| Input for this task |

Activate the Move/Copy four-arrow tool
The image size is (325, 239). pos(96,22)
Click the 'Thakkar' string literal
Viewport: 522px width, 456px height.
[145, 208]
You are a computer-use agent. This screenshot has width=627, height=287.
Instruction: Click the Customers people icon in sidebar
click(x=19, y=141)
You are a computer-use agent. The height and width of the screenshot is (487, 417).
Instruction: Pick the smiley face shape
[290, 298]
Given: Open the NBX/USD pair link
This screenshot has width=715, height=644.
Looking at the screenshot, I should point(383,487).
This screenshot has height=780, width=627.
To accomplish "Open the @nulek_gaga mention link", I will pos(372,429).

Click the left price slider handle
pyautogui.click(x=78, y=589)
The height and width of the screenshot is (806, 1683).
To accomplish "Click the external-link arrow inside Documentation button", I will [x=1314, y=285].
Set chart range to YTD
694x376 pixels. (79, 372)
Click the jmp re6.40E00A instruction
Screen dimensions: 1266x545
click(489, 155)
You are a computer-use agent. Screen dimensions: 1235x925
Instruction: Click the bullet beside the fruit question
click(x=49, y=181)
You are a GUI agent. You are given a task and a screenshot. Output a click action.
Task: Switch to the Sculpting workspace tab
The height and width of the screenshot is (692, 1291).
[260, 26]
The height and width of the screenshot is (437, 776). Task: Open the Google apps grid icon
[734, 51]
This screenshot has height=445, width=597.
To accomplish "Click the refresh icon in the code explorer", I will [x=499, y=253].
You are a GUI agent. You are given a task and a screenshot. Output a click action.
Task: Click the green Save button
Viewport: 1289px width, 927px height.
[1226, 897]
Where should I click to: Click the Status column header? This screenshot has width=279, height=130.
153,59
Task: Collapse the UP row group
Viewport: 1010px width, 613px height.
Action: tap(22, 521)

| What is required |
Only the lines above from the line containing "You are a computer-use agent. This" through the line containing "You are a computer-use agent. The" should be retyped, exactly and with both ends included.

| Response box |
You are a computer-use agent. This screenshot has width=627, height=287.
Instruction: Click the Customers people icon in sidebar
click(x=19, y=141)
You are a computer-use agent. The height and width of the screenshot is (487, 417).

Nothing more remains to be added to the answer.